HEMP IN KENTUCKY
The Bluegrass State began growing hemp in the late 18th century, at least that is when the Anglo-Saxons first put it in the ground; there is evidence from textile fragments and historical record that the natives of North America grew hemp before Columbus.
Kentucky became the premier hemp growing state in the 19th century, as more and more agriculture shifted south and industrialisation took place in the north. In the 20th century, Kentucky hemp cultivation ceased, due in part to the 1937 laws making hemp difficult for farmers to grow.
Today a Kentucky hemp advocate, Gatewood Galbraith, famous for his many stands as candidate for state office, is running again, this time for governor, and will face off to five Democrat challengers in May. Galbraith also stands for gun rights, having featured on the front page of his autobiography with an M-60 machine gun. On perhaps a more positive note, he supports a higher minimum wage law and grants for education.
If Kentucky does succeed in re-legalising hemp, it will no doubt invigorate the economy. Presently tobacco is the major crop, and many tobacco farmers are complaining about being squeezed by the large cigarette companies. Growing hemp for food, fibre, energy and paper will be a welcome addition to the state's agriculture.
Galbraith opposes both parties, his own politics are both centrist and conservative, favouring less government and lower taxes. The hemp issue in many countries is being taken up from all sides; in some states, such as North Carolina, both the Democrat and the GOP senators support hemp farming, and in North Dakota, it is GOP house majority speaker David Monson who leads the crusade to re-legalise hemp.

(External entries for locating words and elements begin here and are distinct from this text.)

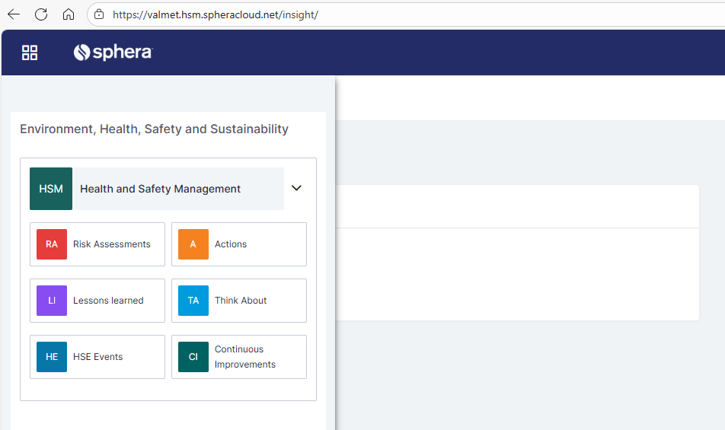Open the Actions module

point(231,244)

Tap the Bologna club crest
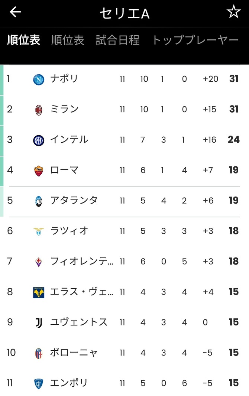tap(39, 353)
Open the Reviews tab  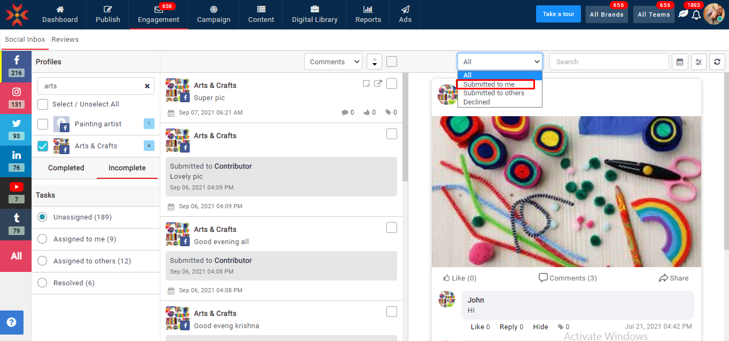click(x=65, y=40)
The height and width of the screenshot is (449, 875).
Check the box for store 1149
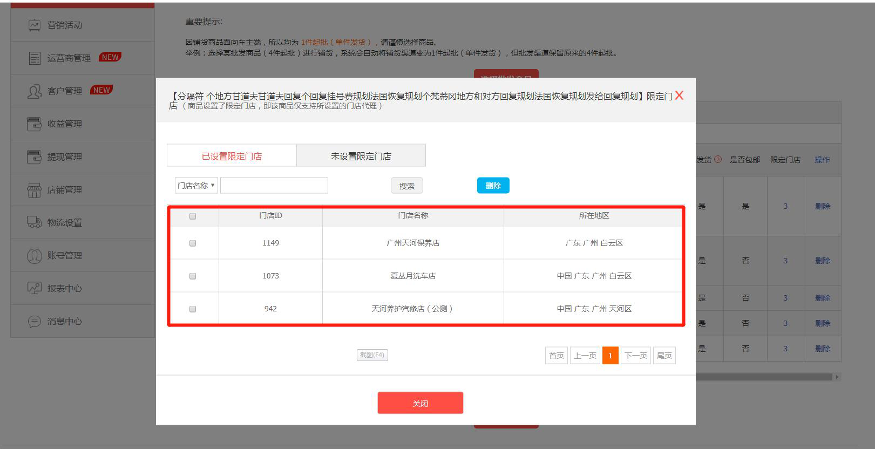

Hemp, however, ought not to be a political issue, it is after all a plant, and does not vote. Hopefully the politicians will all realise this and work to the good of the people. Perhaps in Kentucky they can take a look at their history and see what it good for the state. The image above is of John Hopkins' book on hemp in Kentucky, and it can open the eyes of legislators to what hemp really is about.